Instructions for the task: Could you continue the article on Fortnite Festival below, picking up right after its last line?

Document text:
□ □ □ □

What the hell Harmonix, you definitely could have done something better than Fortnite Festival

Key art for Fortnite Festival, showing a trio of Fortnite characters playing instruments alongside musical artist, The Weeknd.
(Image credit: Epic)

I never imagined that the first time I downloaded Fortnite on my PC would be to play a rhythm game created by the Rock Band folk, but here we are. As a huge rhythm game fiend, my Twitter timeline was saturated with clips from Fortnite Festival over the weekend, where Fry belts out Bad Romance or Piccolo goes absolutely ham on the drums to Mr. Brightside.

Somehow I was able to recover from the whiplash of witnessing Peter Griffin, Predator, Eminem and Invincible doing the griddy to Gangnam Style—well, I'm still haunted by it, but I got over it enough to actually wanna go and peep the mode for myself. I've written about my love for rhythm games a fair amount at this point, from arcade mainstays like Dance Dance Revolution and Maimai to more PC-centric endeavours like Muse Dash and DJMAX. It'd be criminal of me to not check Fortnite Festival out.

Like I said, it turns out this mode is a Harmonix special. That's the folk behind the original Guitar Hero, who eventually went on to make Rock Band and, uh, Dance Central for the Kinect. It's also the developer of Fuser, a game I thoroughly enjoyed but one that unfortunately struggled to find its feet and was ultimately delisted two years after release.

Something I'd totally forgotten about was the fact that Epic actually scoped up Harmonix two years ago, where the studio said it would "once again challenge expectations as we bring our unique brand of musical gaming experiences to the metaverse."

We're finally getting to see that manifest via this new mode, which leans heavily on the Rock Band formula. There are four difficulties: easy, medium and hard difficulty have four note lanes (think the green, red, yellow and blue buttons on a guitar controller) while expert difficulty adds an extra lane (that dreaded orange button). There are different instruments to pick too, with each song having charts for bass, lead guitar, vocals and drums.

Behind the Rock Band-like rhythm game track, a goatman acts as front man in Fortnite Festival.

(Image credit: Epic)

□ □ □ □

Data shown:
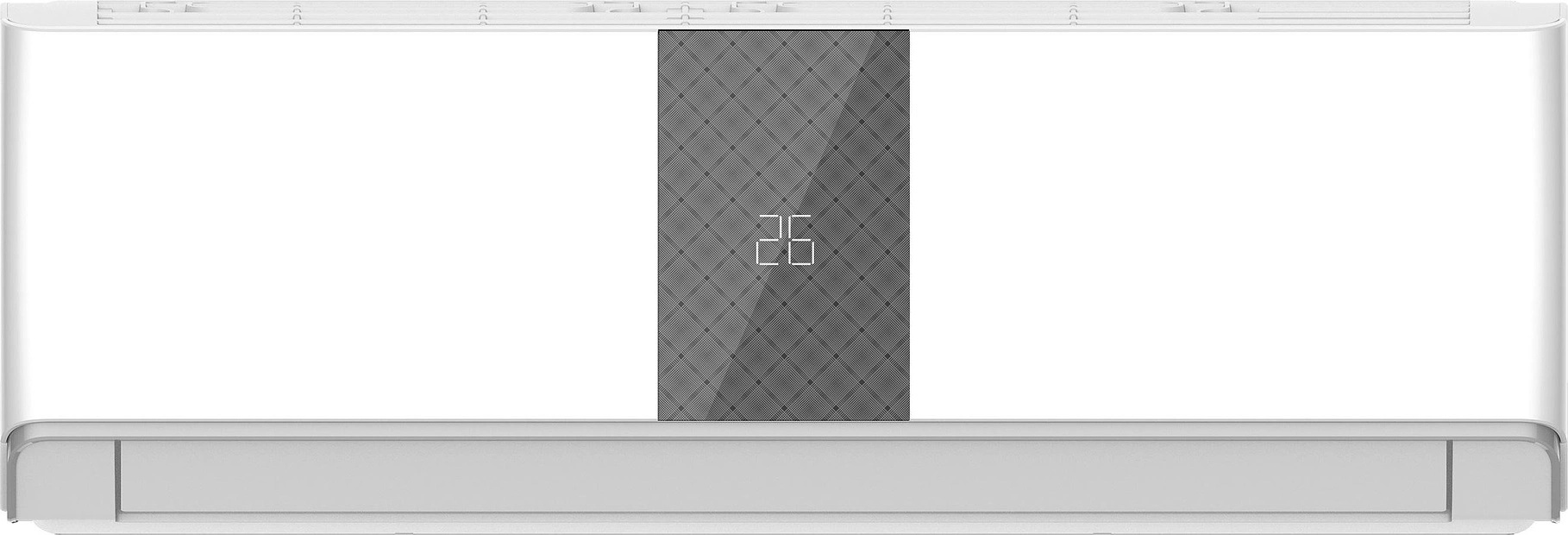Click top-center cross-shaped clip
The width and height of the screenshot is (1568, 535).
685,11
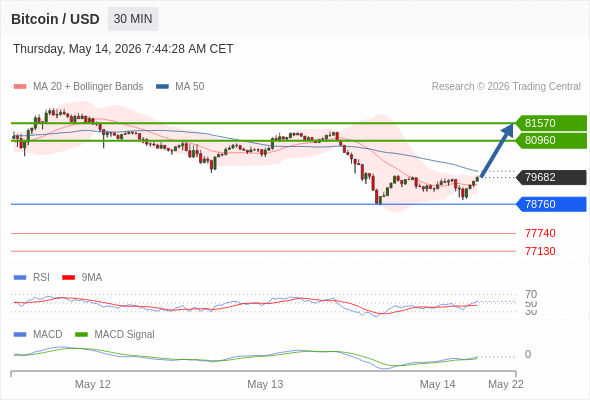The width and height of the screenshot is (590, 400).
Task: Click the 9MA red legend swatch
Action: (68, 277)
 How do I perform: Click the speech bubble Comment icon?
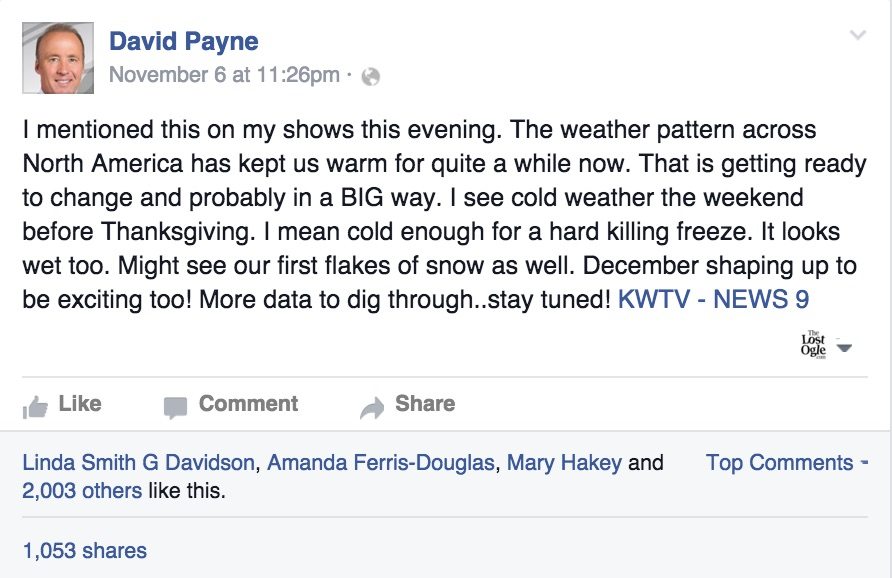pyautogui.click(x=175, y=407)
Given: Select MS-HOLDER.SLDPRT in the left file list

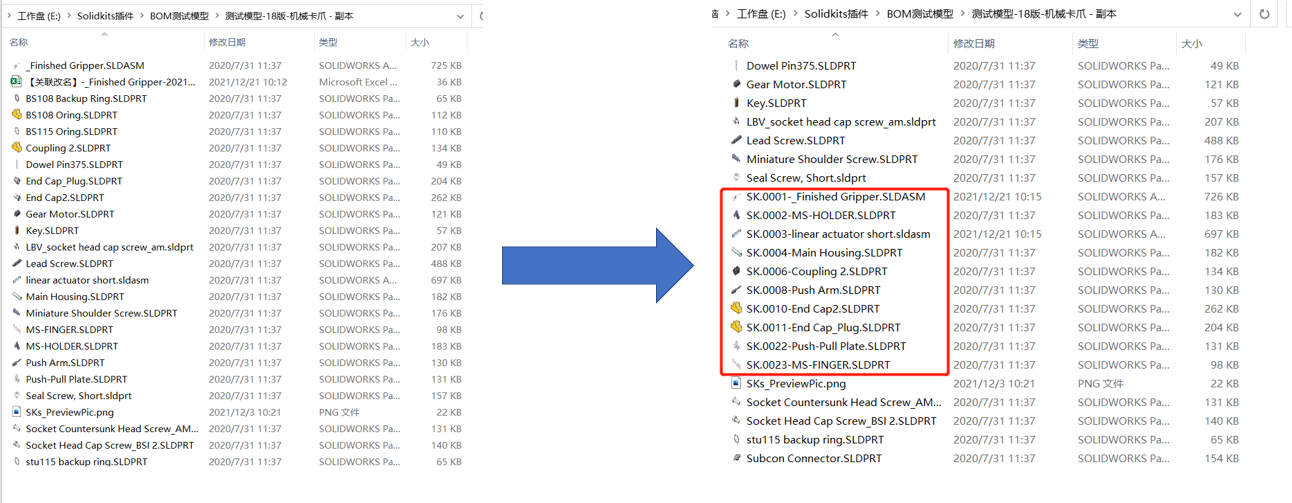Looking at the screenshot, I should coord(69,346).
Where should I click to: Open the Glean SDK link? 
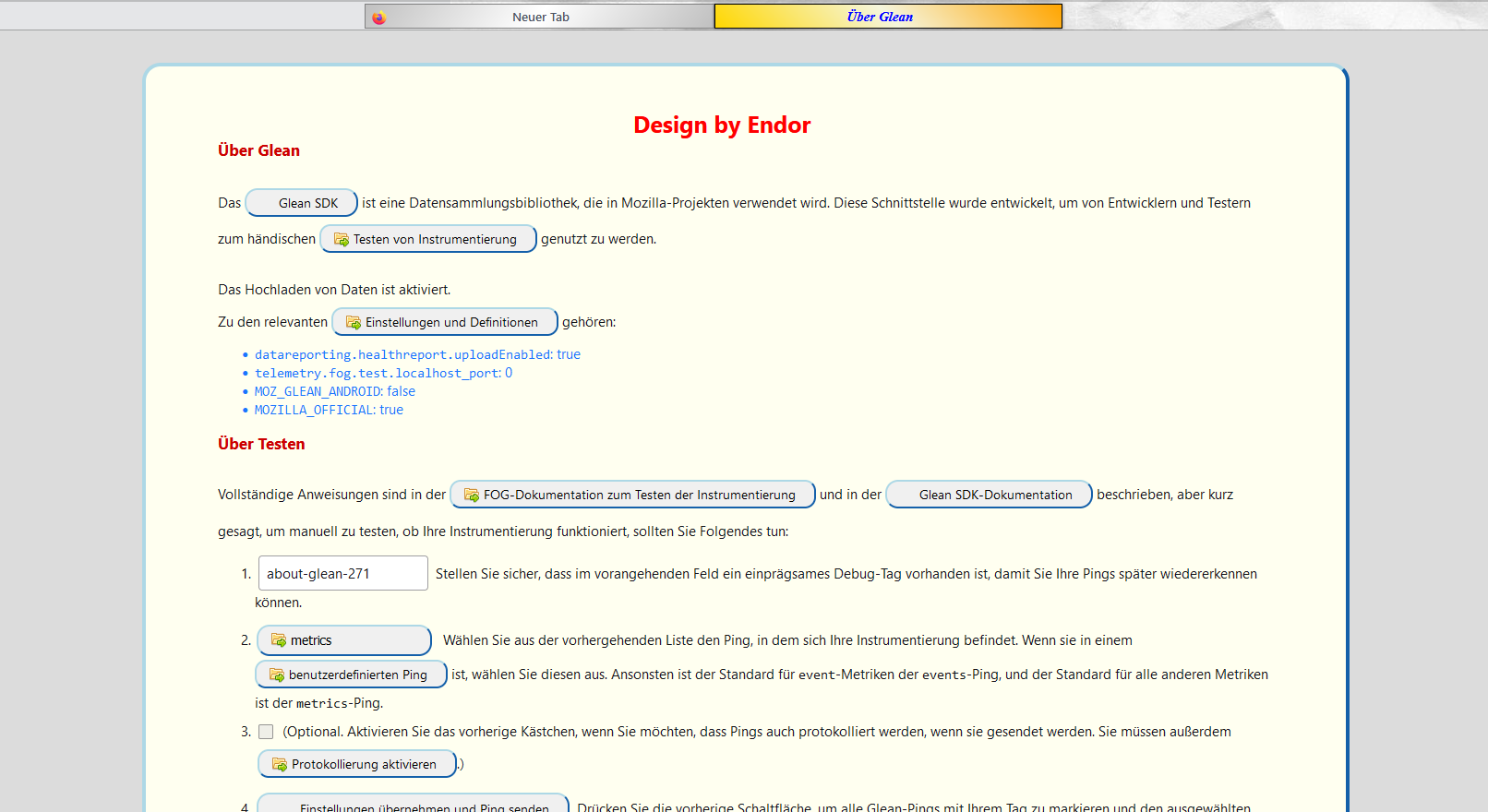[x=301, y=203]
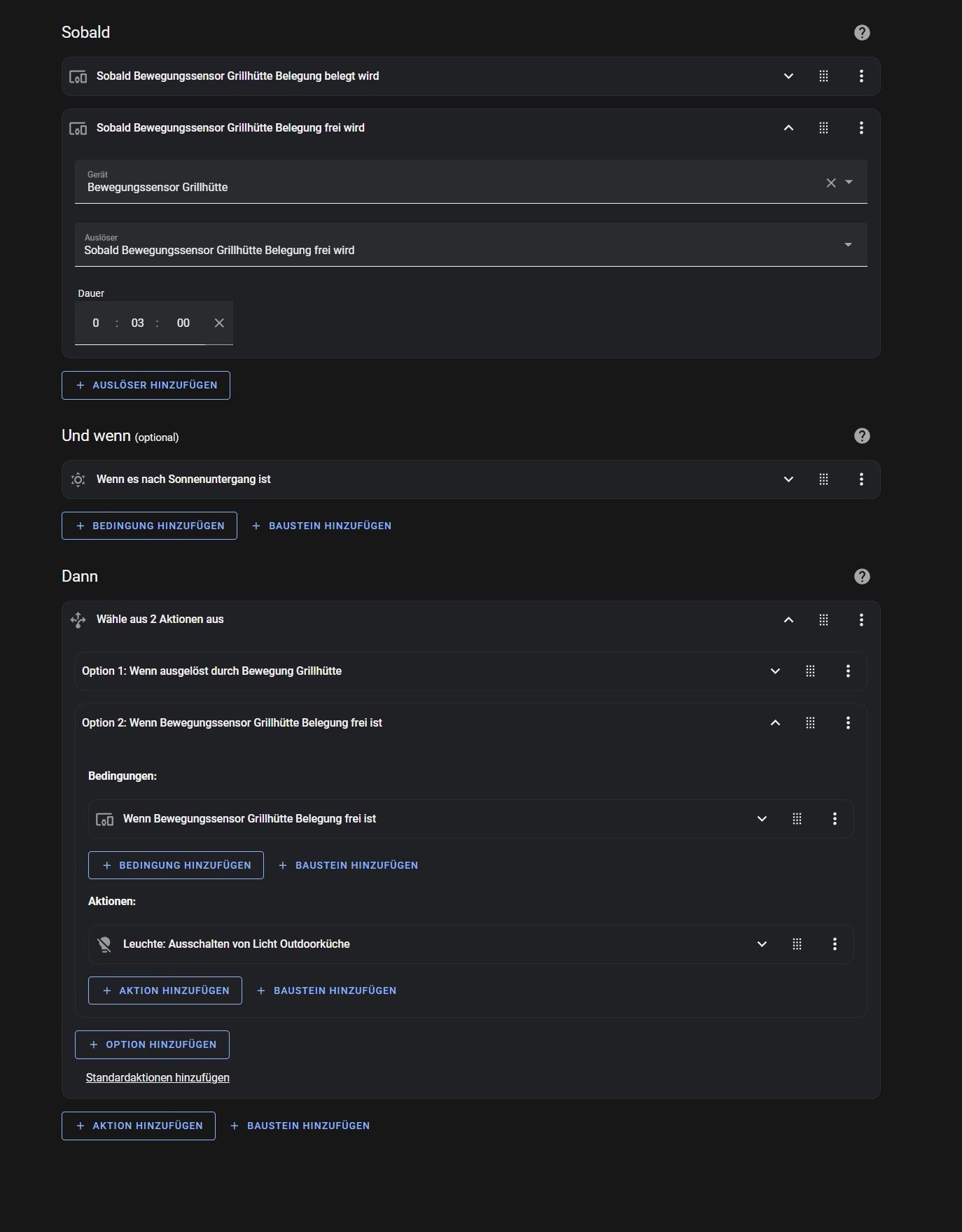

□ □ □ □

Right answer:
If it all feels kinda familiar, it kind of is! It looks like some charts—like Seven Nation Army—that made an appearance in Rock Band were ported over and tweaked slightly to suit non-instrument controllers and keyboards. It makes total sense to reuse them and besides, there's only so much creative liberty you can take with charting each instrument's distinct rhythm.

A lot of Fortnite Festival's charts aren't particularly challenging, especially on keyboard.

Now while I was a hopelessly introverted Guitar Hero/Rock Band nerd as a kid, regrettably I've never been much of a Fortnite player. This grave oversight has greatly limited my meme potential. I can't Weezer people as Megatron; I have a goat in a crop top, Alan Wake, and the Scrubs default dance. I'm an outcast, a grubby little rhythm sweatlord, here to infiltrate and judge.

Armed with two far superior, kitted out bandmates, I headed in to try out my first song, The Killers' Mr. Brightside. What? I'm a Brit. You think I wasn't going to play Mr. Brightside? Don't be absurd.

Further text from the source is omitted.